Star Tribune

By Maya Rao

Nearly two years after the Taliban returned to power in Afghanistan, most of the 80,000 Afghans evacuated by American forces still have no path to citizenship here — a status that Minnesota Sen. Amy Klobuchar and others are trying to change.

The U.S. government granted Afghan evacuees humanitarian parole for two years, and the Biden administration recently began allowing Afghans to extend that status for another two years. But that offers no way to apply for permanent residence. 

"They live in uncertainty or in limbo," said Sufi, an evacuee who recently was granted asylum and works as a communication guide with the refugee organization Alight in Minnesota. Because of his concern for family still in Afghanistan, he asked to only be referred to by his surname. "It's really difficult for people to make healthy decisions in their life when their future is unknown."

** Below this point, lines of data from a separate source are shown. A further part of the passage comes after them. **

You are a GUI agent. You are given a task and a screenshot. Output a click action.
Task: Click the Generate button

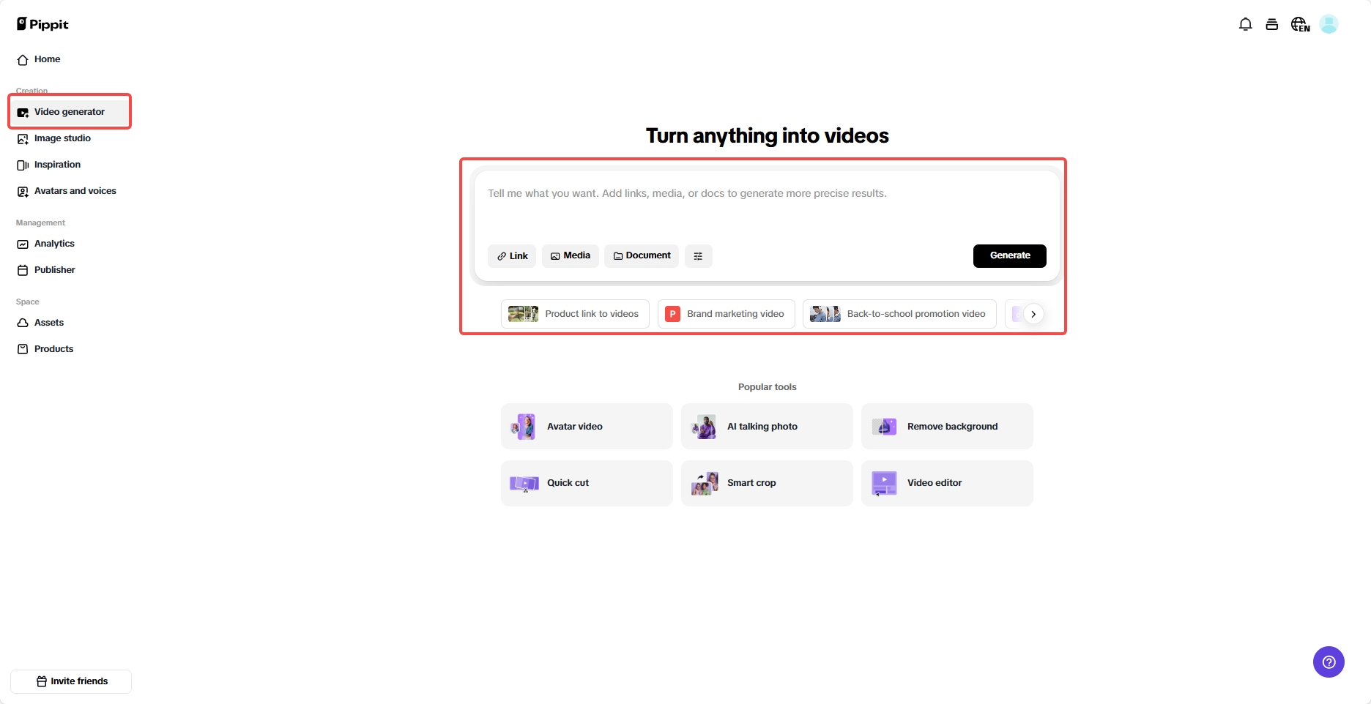(1009, 255)
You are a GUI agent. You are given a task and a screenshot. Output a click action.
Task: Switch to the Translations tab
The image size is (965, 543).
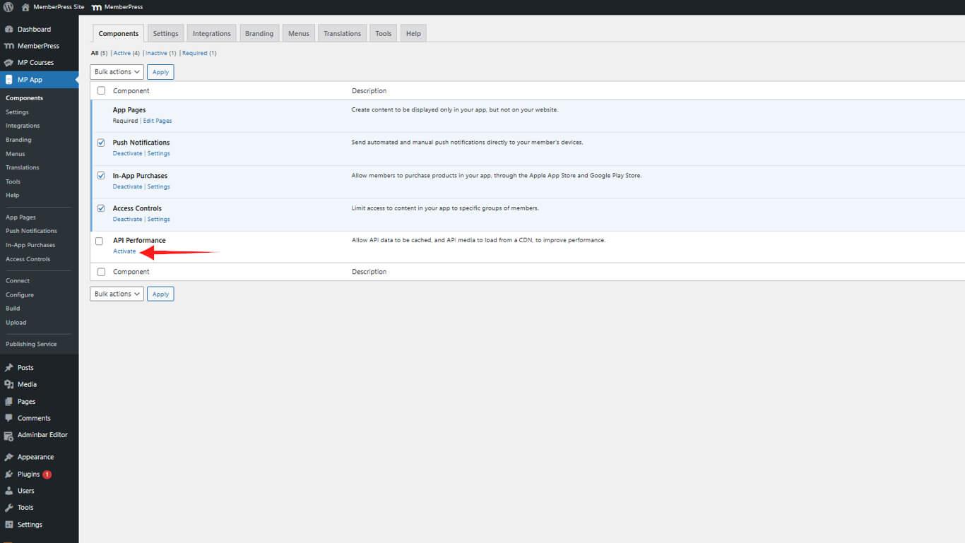tap(342, 32)
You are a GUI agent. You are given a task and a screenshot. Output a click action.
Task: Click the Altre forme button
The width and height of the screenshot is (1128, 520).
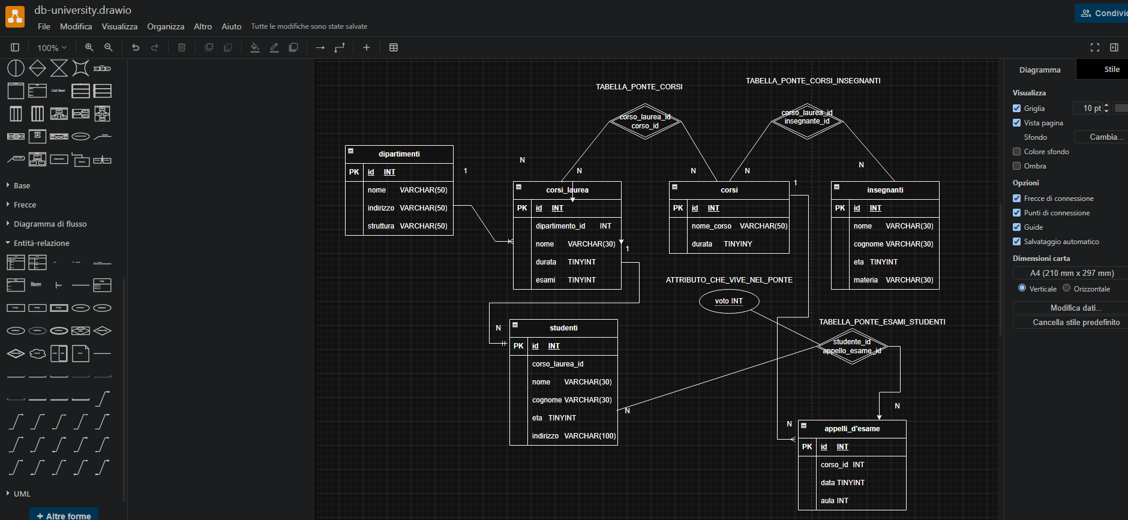pyautogui.click(x=64, y=515)
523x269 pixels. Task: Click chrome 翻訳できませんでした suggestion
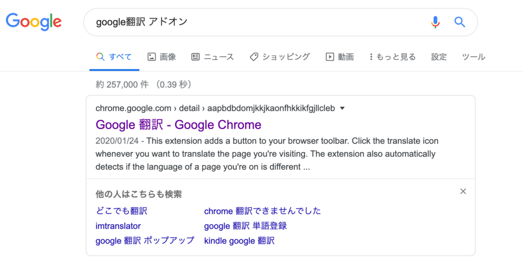pyautogui.click(x=263, y=211)
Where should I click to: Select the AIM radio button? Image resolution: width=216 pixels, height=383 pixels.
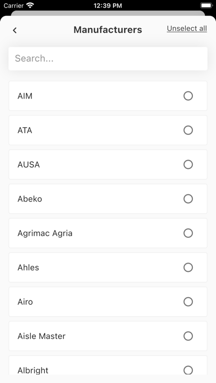tap(188, 96)
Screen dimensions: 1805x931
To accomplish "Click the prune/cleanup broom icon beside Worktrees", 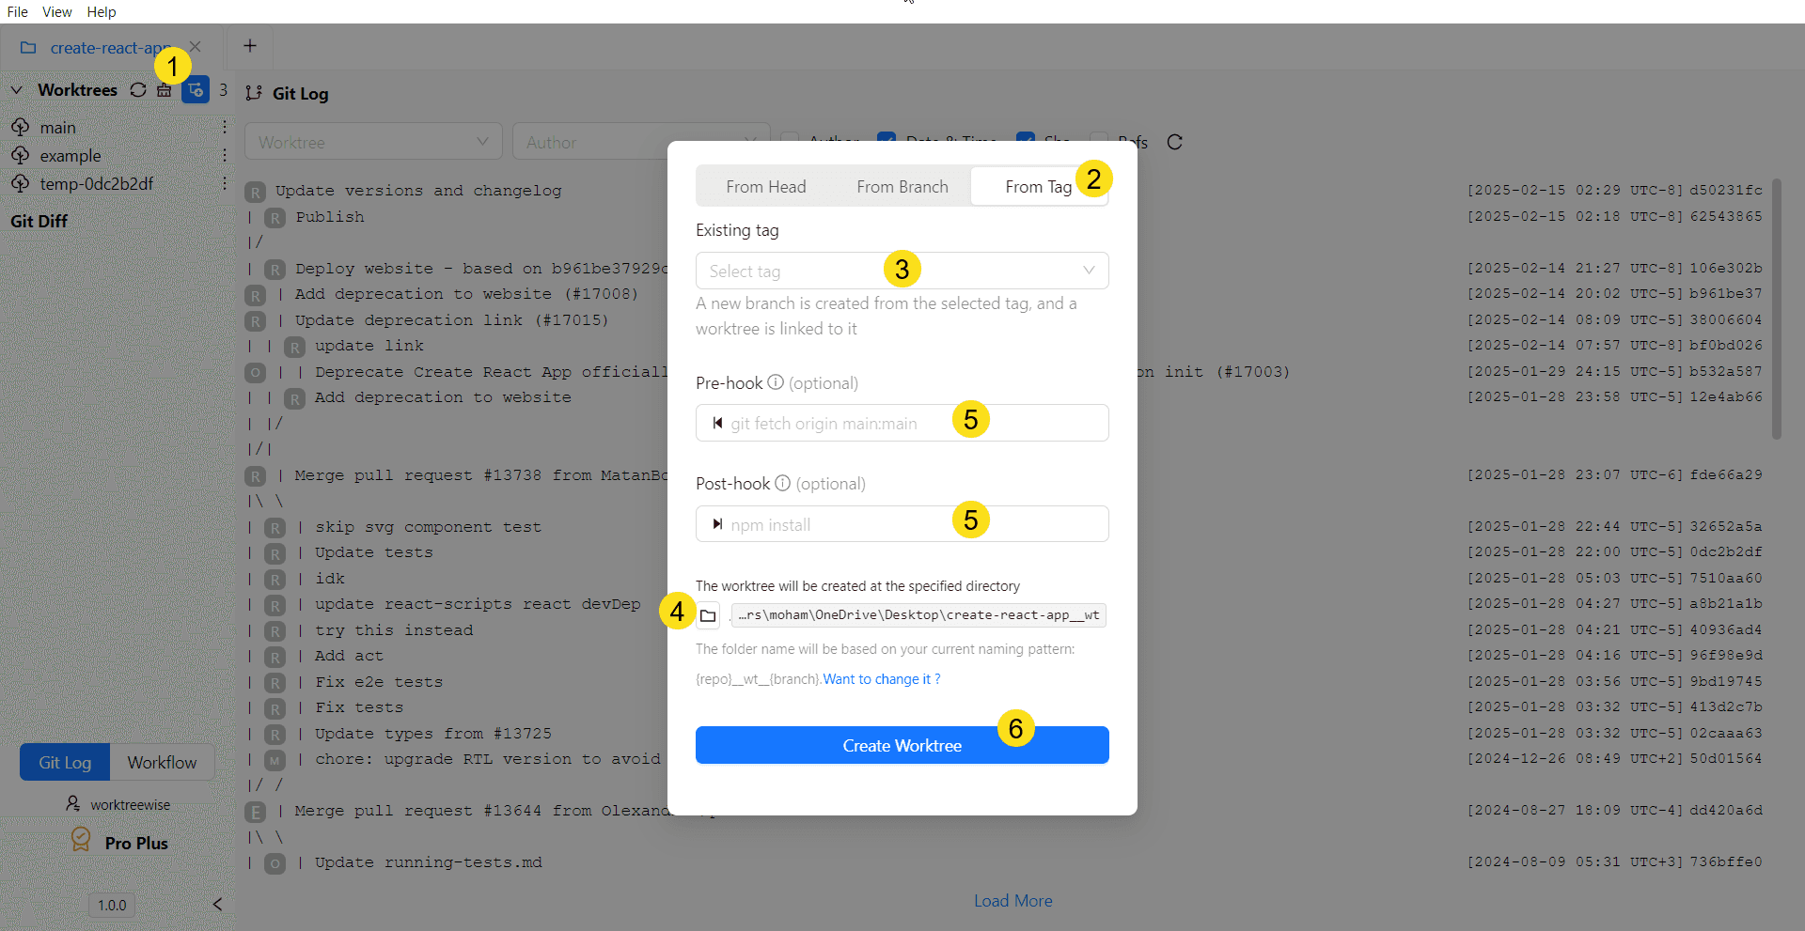I will [165, 89].
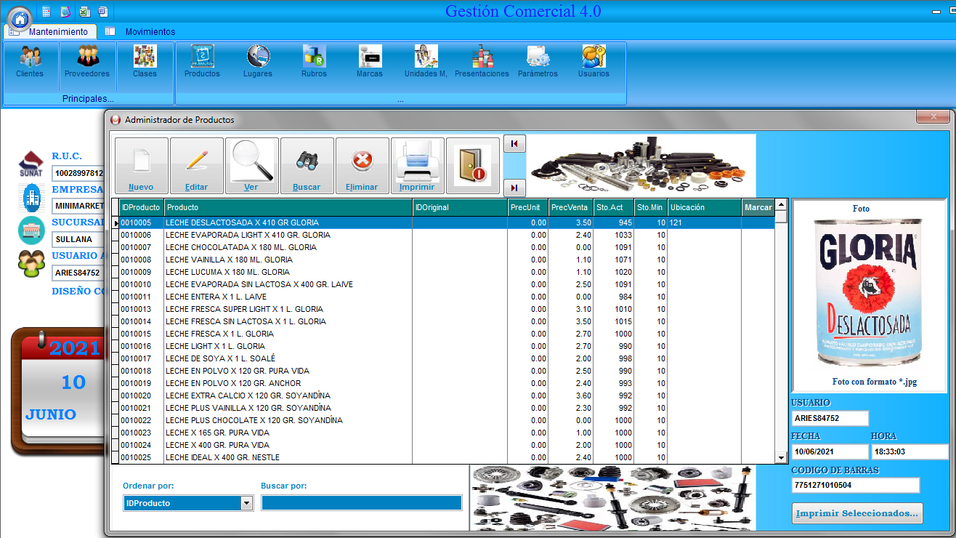Select the Mantenimiento tab
Screen dimensions: 956x538
[x=58, y=32]
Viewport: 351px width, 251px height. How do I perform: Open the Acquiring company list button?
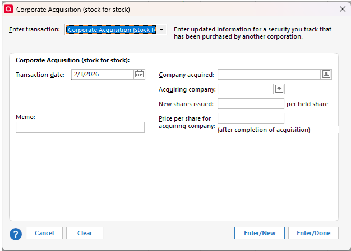pyautogui.click(x=279, y=89)
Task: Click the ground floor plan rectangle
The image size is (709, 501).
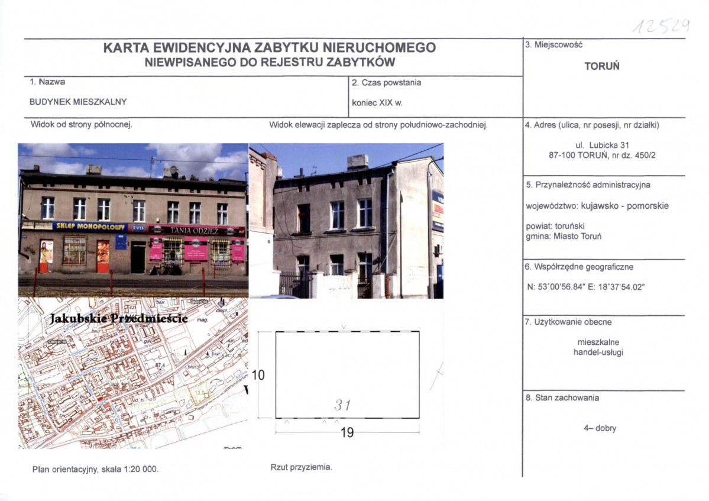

Klobuchar made a renewed push to allow Afghans to apply for citizenship if they pass a rigorous vetting process as part of the Afghan Adjustment Act she reintroduced this month with bipartisan support and the backing of major veteran groups. Klobuchar, a Democrat, is co-sponsoring the measure with Sen. Lindsey Graham, R-S.C., along with five other Republicans and five other Democrats.

Many Afghans vouched for by top military leaders "took bullets for us, literally," Klobuchar said on the Senate floor last week. "And we must stand by them. The decision we make for them of whether we live up to the covenant we made to our Afghan allies is going to reverberate militarily and diplomatically for longer than any of us will serve in this body."

She noted that the U.S. did not leave Hmong and Vietnamese people in limbo when they evacuated them. Generations later, she noted, Hmong people have become police officers, elected officials, firefighters and "pillars of our community."

Klobuchar said in an interview that she's working to get more Republican support in the Democrat-controlled Senate, because that will help the legislation in the House, which is narrowly controlled by the GOP.

The Afghan Adjustment Act would require Afghans applying for permanent legal status to have an in-person interview as part of the vetting process. It also would expand the Special Immigrant Visa program to cover more Afghans allied with American forces. Republican Sen. Tom Cotton, of Arkansas has introduced a competing bill called Ensuring American Security and Protect Afghan Allies Act that would screen Afghan evacuees in the U.S. and give them a four-year conditional resident status while they are being vetted.

"They can't go back — they'd be killed by the Taliban," Klobuchar said of Afghan evacuees. Noting support from dozens of retired generals and leaders of armed services committees, she added, "It is really a military priority."

Micaela Schuneman, senior director of immigration and refugee services at the International Institute of Minnesota, said many of the agency's clients are anxious and confused about why they don't have an avenue to citizenship. The institute is helping Afghans apply for extensions of their temporary humanitarian parole status, she said, but they ask, "Why can't we apply for something permanent?"